In order to interpret the meaning of an ambiguous indemnity agreement, the "words in a contract are to be construed to achieve the apparent purpose of the parties." (Hooper Associates Ltd v AGS Computers, Inc. 74 NY 2d 487.) Here, Gary Nerlinger, DBC's Chief Executive Officer, attests that he did not discuss the indemnity agreement with Ladenburg. (Nerlinger Aff'd at page 1, ¶ 2) Rather, he read the agreement and interpreted it to mean that DBC would indemnify Ladenburg for any claims brought against the latter by third parties. (Id.) With the ambiguous language and the parties' different understandings, the intention that this agreement would encompass claims between the signatories is not manifest. (See, Breed, Abbott, Morgan v Hulko, 139 AD 2d 71 [1st Dept 1988].) Accordingly, it cannot be construed to apply in the instant action.

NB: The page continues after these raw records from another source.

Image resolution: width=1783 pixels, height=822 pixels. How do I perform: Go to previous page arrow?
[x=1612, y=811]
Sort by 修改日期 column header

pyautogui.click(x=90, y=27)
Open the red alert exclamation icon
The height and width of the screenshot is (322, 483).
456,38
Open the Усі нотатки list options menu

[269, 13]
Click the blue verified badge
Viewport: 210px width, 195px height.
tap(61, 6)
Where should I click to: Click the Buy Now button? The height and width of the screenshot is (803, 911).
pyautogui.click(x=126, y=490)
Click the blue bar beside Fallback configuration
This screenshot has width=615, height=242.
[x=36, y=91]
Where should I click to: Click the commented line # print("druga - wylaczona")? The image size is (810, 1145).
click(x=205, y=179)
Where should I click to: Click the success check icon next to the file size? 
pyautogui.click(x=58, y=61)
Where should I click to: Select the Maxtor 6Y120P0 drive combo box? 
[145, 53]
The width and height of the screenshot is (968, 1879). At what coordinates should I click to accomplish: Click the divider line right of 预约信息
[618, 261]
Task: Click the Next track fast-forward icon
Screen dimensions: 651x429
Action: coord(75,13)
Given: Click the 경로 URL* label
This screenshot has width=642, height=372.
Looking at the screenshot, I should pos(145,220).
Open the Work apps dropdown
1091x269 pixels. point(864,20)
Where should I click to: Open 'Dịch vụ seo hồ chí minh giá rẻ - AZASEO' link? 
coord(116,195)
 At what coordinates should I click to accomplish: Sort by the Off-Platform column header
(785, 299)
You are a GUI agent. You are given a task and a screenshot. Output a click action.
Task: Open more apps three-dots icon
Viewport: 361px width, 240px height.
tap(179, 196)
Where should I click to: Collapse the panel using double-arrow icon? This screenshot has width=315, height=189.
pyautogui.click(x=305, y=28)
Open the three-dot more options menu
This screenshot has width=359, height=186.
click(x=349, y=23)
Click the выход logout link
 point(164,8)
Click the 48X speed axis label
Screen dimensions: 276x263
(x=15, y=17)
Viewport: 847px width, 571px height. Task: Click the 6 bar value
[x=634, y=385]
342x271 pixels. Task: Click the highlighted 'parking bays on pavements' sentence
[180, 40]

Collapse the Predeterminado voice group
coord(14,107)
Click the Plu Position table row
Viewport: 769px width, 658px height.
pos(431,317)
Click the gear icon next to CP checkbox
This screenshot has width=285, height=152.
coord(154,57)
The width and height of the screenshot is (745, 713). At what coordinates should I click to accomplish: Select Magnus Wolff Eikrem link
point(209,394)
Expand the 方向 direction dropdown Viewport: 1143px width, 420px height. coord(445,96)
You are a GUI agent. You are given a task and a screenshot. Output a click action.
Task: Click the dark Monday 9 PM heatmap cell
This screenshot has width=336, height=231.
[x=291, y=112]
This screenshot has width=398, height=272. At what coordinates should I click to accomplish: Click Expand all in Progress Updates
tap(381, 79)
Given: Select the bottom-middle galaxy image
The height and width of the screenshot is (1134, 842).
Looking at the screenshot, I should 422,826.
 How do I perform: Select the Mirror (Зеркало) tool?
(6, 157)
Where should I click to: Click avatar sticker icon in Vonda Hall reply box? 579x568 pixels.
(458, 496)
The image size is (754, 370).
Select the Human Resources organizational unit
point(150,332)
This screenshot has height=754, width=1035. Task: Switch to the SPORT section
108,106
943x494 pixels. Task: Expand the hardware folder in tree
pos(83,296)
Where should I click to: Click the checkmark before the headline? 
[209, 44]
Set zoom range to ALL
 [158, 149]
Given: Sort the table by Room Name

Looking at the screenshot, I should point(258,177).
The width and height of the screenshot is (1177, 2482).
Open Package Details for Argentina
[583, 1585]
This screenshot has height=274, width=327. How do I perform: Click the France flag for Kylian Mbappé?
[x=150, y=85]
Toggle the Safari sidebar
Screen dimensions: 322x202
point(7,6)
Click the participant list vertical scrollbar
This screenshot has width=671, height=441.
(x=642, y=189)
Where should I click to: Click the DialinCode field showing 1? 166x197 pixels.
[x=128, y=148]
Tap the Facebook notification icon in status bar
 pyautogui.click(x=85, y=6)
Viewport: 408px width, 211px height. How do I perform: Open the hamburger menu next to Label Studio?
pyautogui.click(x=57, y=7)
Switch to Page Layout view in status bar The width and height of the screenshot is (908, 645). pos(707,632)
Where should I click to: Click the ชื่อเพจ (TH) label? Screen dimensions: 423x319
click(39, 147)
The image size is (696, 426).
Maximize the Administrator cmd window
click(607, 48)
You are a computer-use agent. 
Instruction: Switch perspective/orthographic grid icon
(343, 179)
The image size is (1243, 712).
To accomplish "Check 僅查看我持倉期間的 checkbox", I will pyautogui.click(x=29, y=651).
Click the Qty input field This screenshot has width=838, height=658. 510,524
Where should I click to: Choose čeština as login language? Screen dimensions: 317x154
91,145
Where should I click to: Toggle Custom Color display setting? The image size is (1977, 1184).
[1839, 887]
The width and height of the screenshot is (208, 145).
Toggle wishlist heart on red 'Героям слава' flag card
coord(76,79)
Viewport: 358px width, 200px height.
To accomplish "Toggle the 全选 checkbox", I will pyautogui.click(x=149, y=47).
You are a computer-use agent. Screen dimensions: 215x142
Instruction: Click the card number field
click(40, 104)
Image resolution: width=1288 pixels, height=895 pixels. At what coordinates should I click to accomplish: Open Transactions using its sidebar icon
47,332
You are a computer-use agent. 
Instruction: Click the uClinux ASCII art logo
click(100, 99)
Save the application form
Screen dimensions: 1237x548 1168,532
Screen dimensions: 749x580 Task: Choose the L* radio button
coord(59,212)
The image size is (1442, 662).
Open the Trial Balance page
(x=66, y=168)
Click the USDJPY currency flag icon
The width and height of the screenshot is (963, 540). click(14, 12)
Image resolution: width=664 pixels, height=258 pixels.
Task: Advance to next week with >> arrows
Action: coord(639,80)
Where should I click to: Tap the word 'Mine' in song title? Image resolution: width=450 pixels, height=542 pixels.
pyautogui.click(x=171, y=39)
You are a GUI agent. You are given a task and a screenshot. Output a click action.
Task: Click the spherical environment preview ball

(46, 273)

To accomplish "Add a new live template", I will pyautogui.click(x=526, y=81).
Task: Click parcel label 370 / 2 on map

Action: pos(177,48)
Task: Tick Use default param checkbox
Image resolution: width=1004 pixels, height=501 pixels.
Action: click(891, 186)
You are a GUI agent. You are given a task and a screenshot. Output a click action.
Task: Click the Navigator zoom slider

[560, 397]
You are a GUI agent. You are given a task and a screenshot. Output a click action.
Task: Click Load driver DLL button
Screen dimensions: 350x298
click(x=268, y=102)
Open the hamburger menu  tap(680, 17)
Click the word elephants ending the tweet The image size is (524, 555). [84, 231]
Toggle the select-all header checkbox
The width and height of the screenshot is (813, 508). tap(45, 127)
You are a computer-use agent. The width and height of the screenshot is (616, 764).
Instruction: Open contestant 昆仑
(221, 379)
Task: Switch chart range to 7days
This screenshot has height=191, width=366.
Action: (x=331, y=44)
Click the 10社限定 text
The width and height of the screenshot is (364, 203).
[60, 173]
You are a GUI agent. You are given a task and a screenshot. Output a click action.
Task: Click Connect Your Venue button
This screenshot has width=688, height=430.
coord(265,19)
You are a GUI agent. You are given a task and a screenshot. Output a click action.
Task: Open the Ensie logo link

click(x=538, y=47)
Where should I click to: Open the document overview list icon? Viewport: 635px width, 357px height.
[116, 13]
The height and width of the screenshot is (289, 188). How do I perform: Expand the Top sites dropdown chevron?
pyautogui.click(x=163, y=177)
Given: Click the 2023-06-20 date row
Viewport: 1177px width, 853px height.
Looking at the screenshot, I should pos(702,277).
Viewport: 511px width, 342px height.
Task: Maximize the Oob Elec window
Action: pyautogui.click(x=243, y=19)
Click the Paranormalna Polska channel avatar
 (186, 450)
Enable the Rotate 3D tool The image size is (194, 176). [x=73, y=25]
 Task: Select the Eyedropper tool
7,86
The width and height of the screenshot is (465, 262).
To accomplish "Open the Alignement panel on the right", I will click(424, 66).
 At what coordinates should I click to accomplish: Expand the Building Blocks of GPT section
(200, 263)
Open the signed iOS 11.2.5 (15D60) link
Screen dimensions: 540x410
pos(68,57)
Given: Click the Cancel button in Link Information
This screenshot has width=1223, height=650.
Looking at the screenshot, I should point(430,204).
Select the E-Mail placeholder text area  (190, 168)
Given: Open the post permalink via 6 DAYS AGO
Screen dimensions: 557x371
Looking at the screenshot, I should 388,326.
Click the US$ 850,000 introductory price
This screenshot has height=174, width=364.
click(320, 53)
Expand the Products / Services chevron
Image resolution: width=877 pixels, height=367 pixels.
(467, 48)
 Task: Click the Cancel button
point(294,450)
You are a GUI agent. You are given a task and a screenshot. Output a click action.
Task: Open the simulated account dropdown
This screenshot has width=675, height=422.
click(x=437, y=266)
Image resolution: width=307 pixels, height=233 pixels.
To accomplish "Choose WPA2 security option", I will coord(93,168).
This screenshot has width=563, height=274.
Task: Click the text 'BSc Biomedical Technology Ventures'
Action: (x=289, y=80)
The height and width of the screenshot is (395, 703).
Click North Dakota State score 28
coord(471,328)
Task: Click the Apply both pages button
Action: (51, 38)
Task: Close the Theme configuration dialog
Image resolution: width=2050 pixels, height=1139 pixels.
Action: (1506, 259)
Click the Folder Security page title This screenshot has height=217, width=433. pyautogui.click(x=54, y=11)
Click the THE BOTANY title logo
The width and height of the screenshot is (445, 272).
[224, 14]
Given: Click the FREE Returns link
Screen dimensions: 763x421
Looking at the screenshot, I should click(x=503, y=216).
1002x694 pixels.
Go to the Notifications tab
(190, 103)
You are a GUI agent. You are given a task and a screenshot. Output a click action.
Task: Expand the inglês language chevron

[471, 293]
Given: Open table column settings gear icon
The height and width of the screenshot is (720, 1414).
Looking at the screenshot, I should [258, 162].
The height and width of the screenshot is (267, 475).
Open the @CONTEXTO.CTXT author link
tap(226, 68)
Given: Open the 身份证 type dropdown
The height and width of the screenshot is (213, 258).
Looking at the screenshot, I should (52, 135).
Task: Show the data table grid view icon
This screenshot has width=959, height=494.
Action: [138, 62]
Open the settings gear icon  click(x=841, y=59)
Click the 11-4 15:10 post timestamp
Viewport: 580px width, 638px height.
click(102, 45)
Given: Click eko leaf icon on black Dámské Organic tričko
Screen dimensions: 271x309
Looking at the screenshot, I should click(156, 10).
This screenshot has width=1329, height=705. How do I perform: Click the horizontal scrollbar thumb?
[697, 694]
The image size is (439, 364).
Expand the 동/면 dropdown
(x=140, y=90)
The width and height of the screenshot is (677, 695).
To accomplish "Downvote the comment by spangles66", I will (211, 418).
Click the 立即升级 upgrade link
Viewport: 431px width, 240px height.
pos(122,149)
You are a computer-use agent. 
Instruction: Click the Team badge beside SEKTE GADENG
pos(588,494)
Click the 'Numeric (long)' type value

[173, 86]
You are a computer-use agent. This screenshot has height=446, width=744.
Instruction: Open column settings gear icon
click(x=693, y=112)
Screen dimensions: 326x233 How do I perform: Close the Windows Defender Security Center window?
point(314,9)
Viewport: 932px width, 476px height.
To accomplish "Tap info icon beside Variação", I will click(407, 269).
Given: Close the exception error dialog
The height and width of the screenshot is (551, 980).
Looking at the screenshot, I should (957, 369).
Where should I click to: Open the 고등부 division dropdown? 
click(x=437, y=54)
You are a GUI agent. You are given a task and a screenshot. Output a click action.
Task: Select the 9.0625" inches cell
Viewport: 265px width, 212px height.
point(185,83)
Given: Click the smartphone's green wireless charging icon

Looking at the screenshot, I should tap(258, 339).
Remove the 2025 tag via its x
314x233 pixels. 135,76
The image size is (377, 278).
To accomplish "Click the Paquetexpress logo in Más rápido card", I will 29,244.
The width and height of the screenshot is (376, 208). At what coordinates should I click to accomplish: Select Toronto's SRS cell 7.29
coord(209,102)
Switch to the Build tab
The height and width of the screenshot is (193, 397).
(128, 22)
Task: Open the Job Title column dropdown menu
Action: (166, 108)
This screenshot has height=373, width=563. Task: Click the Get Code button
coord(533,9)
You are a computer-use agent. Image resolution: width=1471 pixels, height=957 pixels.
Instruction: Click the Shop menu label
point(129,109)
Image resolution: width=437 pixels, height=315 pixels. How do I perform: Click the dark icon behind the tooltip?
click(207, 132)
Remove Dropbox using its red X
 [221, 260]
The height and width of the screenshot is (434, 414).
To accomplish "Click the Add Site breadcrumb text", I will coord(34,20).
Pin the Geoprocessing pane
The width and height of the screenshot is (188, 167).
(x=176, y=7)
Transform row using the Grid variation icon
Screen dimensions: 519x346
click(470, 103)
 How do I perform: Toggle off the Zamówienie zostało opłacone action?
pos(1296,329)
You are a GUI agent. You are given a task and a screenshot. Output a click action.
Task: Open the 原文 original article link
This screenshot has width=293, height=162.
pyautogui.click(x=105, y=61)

Moreover, if the drafting-party used language "susceptible to third-party claims", the agreement will be interpreted to apply only to those claims. (Hooper, supra.) Conversely, if the wording used indeed reflects claims that may arise between the agreement's signatories, the indemnity would be applicable thereto. Here, none of the subjects covered by the indemnification are "unequivocally referable to claims between the parties themselves." (Id.) Rather, it discusses pending investigations or proceedings, which DBC reasonably argues refers to investigations conducted by regulatory institutions such as the U.S. Securities and Exchange Commission or the New York Stock Exchange. Additionally, it indemnifies Ladenburg even if it is not a party to a dispute. This sounds in third-party claims as well: a reasonable interpretation is that if a third party commenced an action against DBC with respect to its private placement, the latter would not hold Ladenburg liable.
In reply, Ladenburg raises the issue for the first time that the instant action indeed involves a third-party claim because Air Cable, a Virginia-based company, is involved in the case's factual background. But Air Cable is not a party to the case. Ladenburg's newly-raised argument is without merit.
Finally, "indemnification agreements are unenforceable as violative of public policy [when] they purport to indemnify a party for damages flowing from the intentional causation of injury."(Austro v Niagara Mohawk Power Corp, 66 NY 2d 674.) While the agreement does contain a provisio that fees are not to be paid if a court determines the indemnified party acted intentionally, reimbursements are nevertheless to be made on an ongoing basis prior to such determination. Here, all of DBC's claims against Ladenburg are intentional torts. If Ladenburg's argument was correct, and the agreement is germane to the instant action, it would nevertheless fail because of New York's public-policy.
In its reply papers, Ladenburg objects to DBC's cross-motion's timeliness, and seeks its dismissal because it is procedurally defective. The attorney who was to appear on DBC's behalf experienced a family-medical emergency, and needed to attend to her familiar duties. This Court accepts Counsel's reasons, and will not deny the motion on procedural grounds.
CONCLUSION
For the foregoing reasons, it is hereby
ORDERED that Ladcburg's motion for partial summary judgment is denied; and it is further
ORDERED that DBC's cross-motion for partial summary judgment is granted.
This shall constitute this Court's decision and order.